Recruitment chatbots' potential to boost sales
To make an AI business case, Bhoite compared email addresses of job applicants in the U.K. with their brand customer relationship management (CRM) databases and found that 17% of those candidates were already registered with their different brands.
Bhoite then cross-referenced that CRM database with the sales database and discovered that this U.K. applicant group was responsible for more than $2.6 million in annual sales -- just in the U.K. This hard data was a starting point for bringing business managers onboard with an AI in HR technology upgrade. They wanted to create a better experience for those applicants and one that left them with a favorable impression of the company and its technological capability. An applicant, for instance, may be responding to a specific job, but the system may recommend to a candidate other jobs that they might be a fit for as well. Another major incentive was improving the ability of the recruiters to sort through these applications.
Spotlight remains on AI at HR Tech Conference
The impact of AI in HR was a persistent theme at the HR Tech Conference -- especially how it might change employment.
In a session at the event, Ben Eubanks, analyst at Lighthouse Research & Advisory, argued that, because automation is taking over routine, repetitive work, the remaining tasks become "more human" for workers.
Meanwhile, a new report by the World Economic Forum (WEF) said that nearly half of companies expect that automation will lead to some reduction in their full-time workforces by 2022. But growth in emerging professions will increase employment overall. In total, WEF estimated that 75 million jobs may be displaced by the use of machines, but 133 million new roles may emerge as a result of new products and services.
There were also questions about whether conversational agents would replace some of the recruiters, Bhoite said. The company downplayed those fears to recruiters, explaining to them that the chatbot was designed to augment their efforts, not replace them, he said.
Niilesh BhoiteChief digital officer in global HR, L'Oréal
"We feel very strongly that the recruiter is at the center of process and always will be," Bhoite said.
The customized approach to recruitment chatbots
L'Oréal is using chatbot technology developed by Mya Systems, a San Francisco-based firm that developed its own AI technology.
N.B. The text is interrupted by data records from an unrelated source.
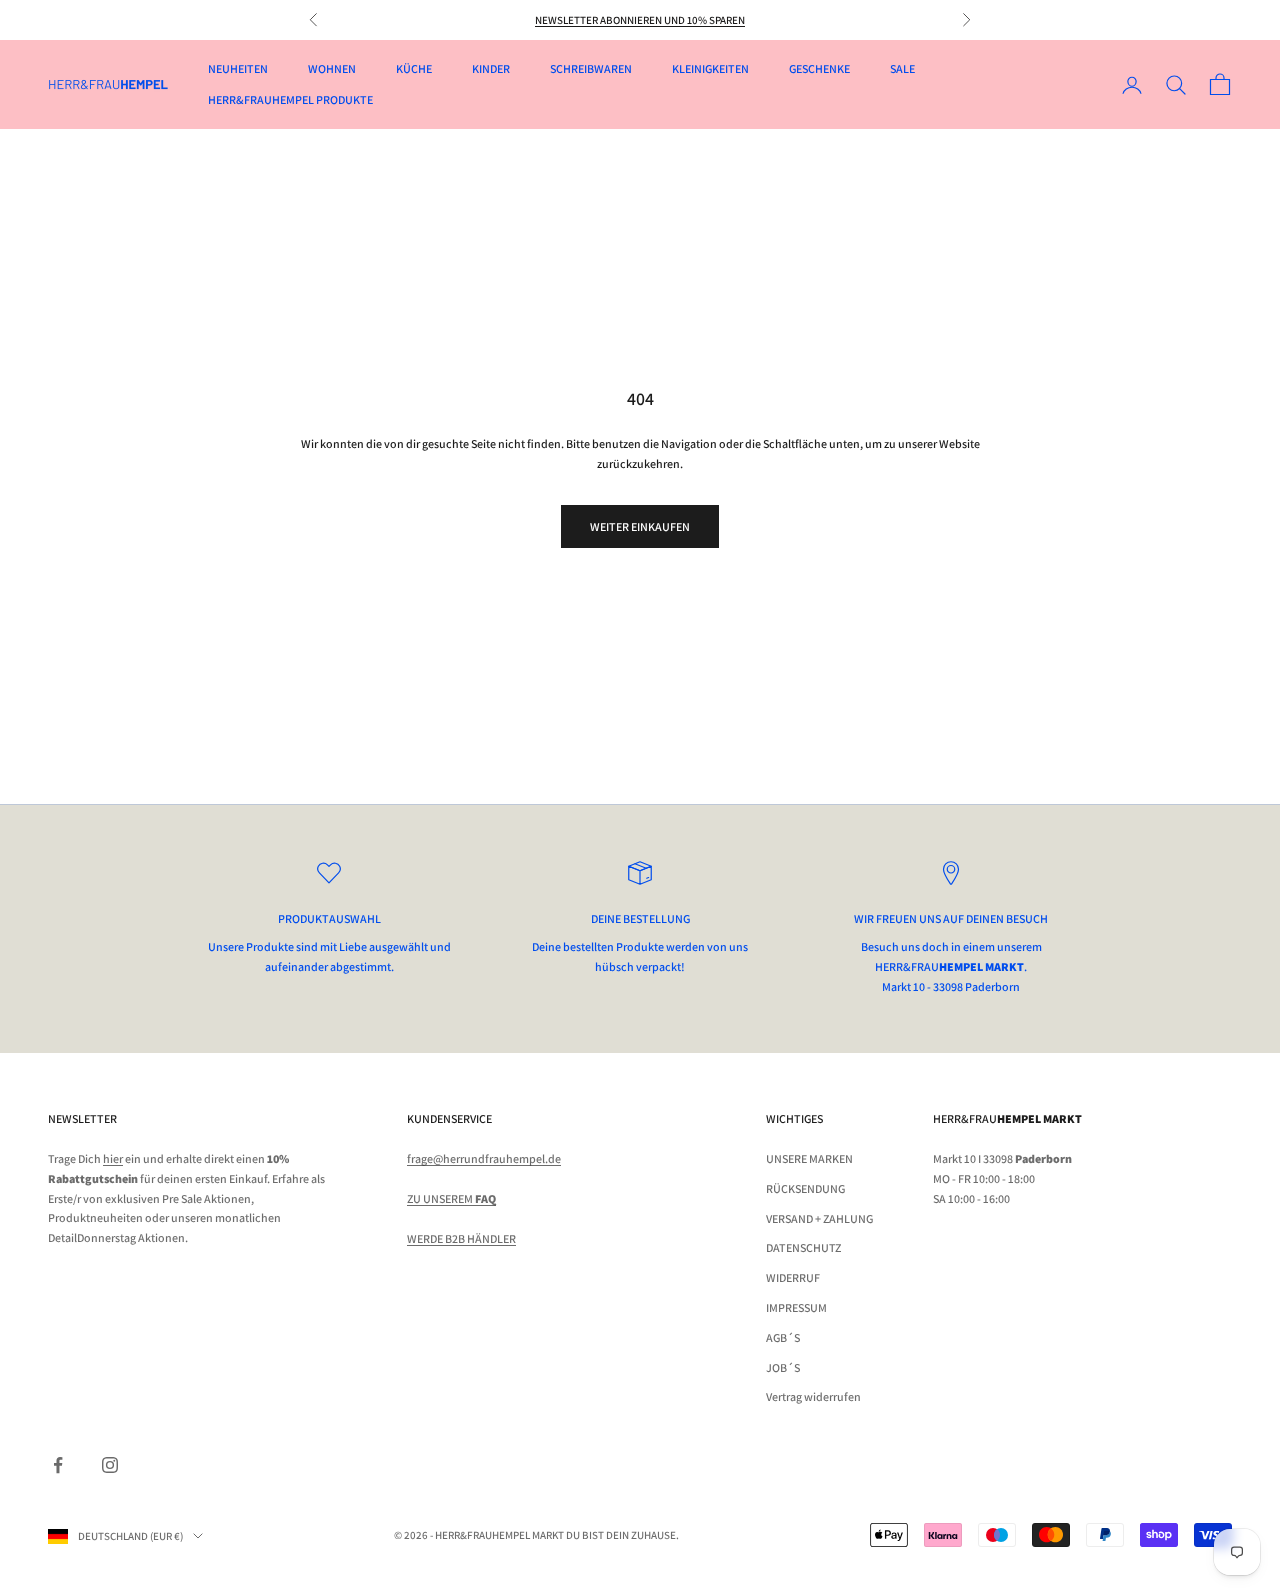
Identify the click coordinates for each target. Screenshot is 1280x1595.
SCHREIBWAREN (591, 68)
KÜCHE (414, 68)
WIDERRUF (793, 1277)
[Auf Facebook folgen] (58, 1465)
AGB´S (783, 1337)
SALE (902, 68)
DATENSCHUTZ (803, 1247)
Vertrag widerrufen (813, 1396)
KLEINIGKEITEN (710, 68)
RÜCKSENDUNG (805, 1188)
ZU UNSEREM (451, 1198)
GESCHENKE (819, 68)
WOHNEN (332, 68)
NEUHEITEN (238, 68)
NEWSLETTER (82, 1118)
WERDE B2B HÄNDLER (461, 1238)
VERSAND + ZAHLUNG (819, 1218)
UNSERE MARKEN (809, 1158)
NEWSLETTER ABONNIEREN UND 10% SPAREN (640, 20)
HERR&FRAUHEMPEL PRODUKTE (290, 99)
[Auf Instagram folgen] (110, 1465)
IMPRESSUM (796, 1307)
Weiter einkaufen (640, 526)
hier (113, 1158)
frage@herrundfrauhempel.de (484, 1158)
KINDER (491, 68)
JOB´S (783, 1367)
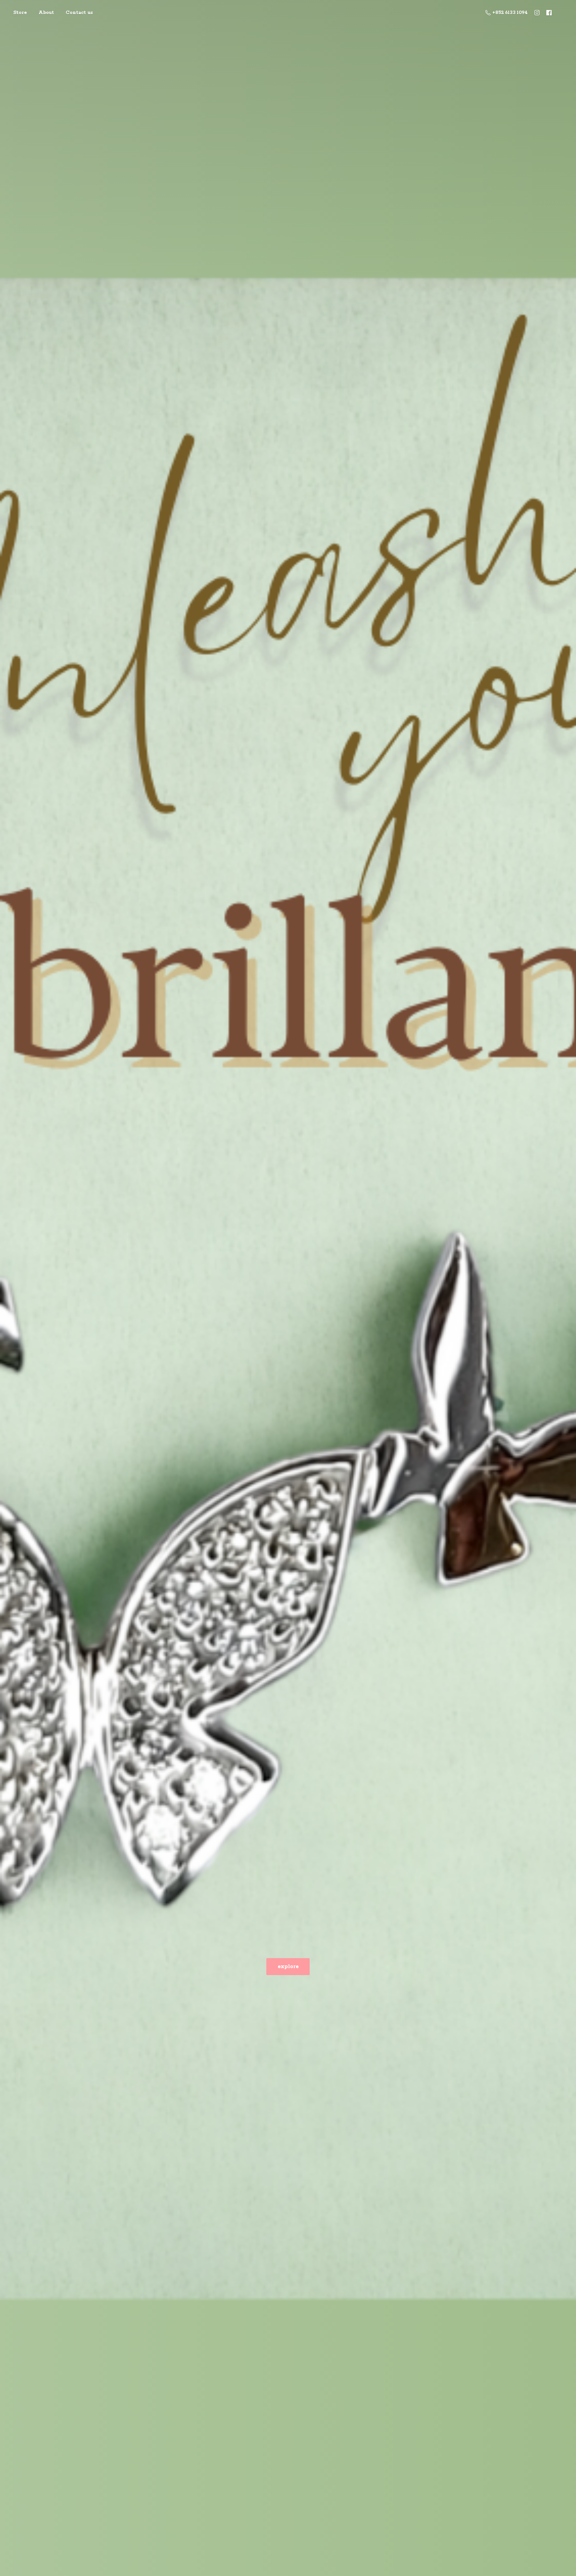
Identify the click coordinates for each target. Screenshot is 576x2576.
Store (20, 13)
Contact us (79, 13)
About (46, 13)
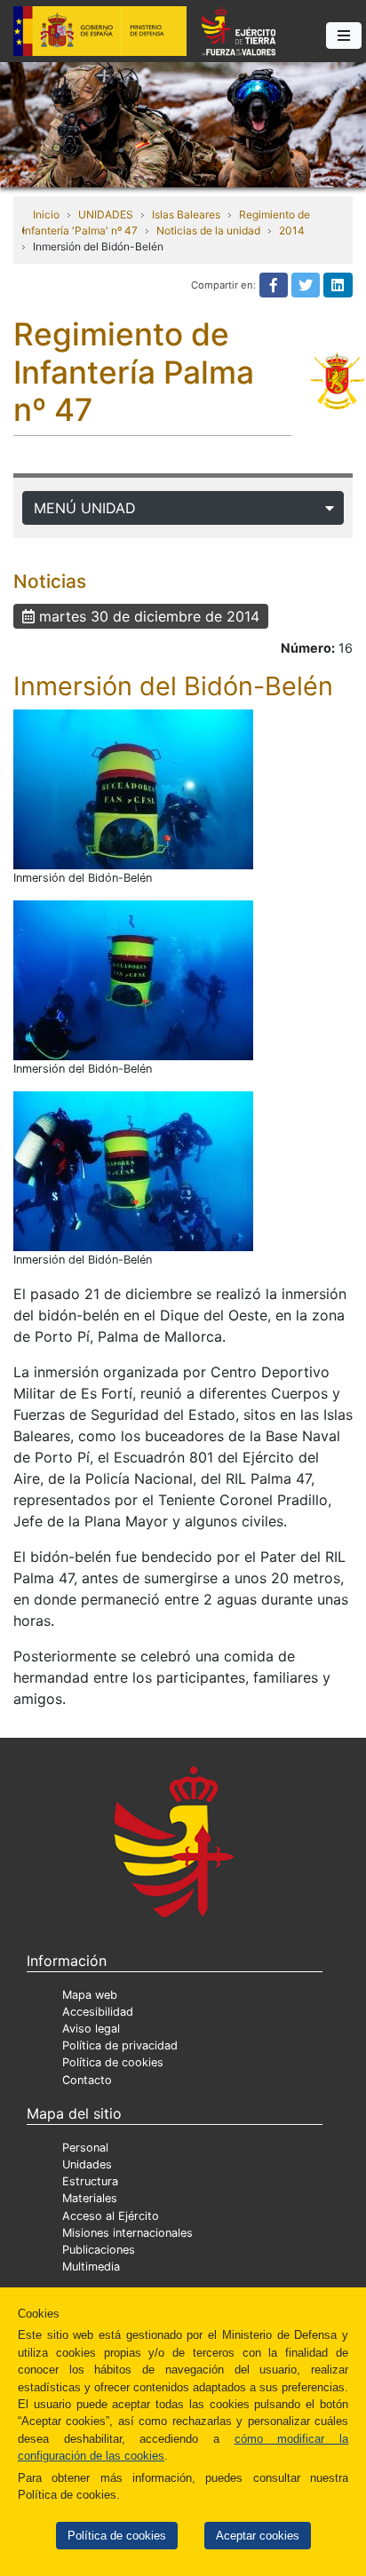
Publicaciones (98, 2249)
Some AI in HR vendors use chatbot technology platforms developed by Google, IBM, Microsoft and others. But Mya decided against commercial licensing a third-party system in favor of building its own AI chatbot platform, said Eyal Grayevsky, co-founder and CEO of this firm. He said its conversational AI system was purpose-built for recruiting.
Bhoite said L'Oréal decided to use a smaller firm for its AI in HR approach "because companies their size are much more open and flexible to the way we want the solution designed."
The Mya chatbot answers questions from people who apply for jobs, and the transcript becomes part of the applicant tracking systems. Mya assesses the candidate application against the hard requirements, such as ability to work in a certain country, and then tags them. This tagging and initial vetting by Mya saves the recruiters time and helps them to focus on those candidates that are more likely to meet the job requirements. This vetting by Mya improves the efficiency of recruiters to process applications by giving them a better list of people who are more likely to be a good fit for a job, Bhoite said.
The recruitment chatbots that L'Oréal uses are being adapted to handle multiple languages. English was the first, and French-speaking chatbots are now being deployed. German and Spanish are next on tap, and Mandarin is expected early next year.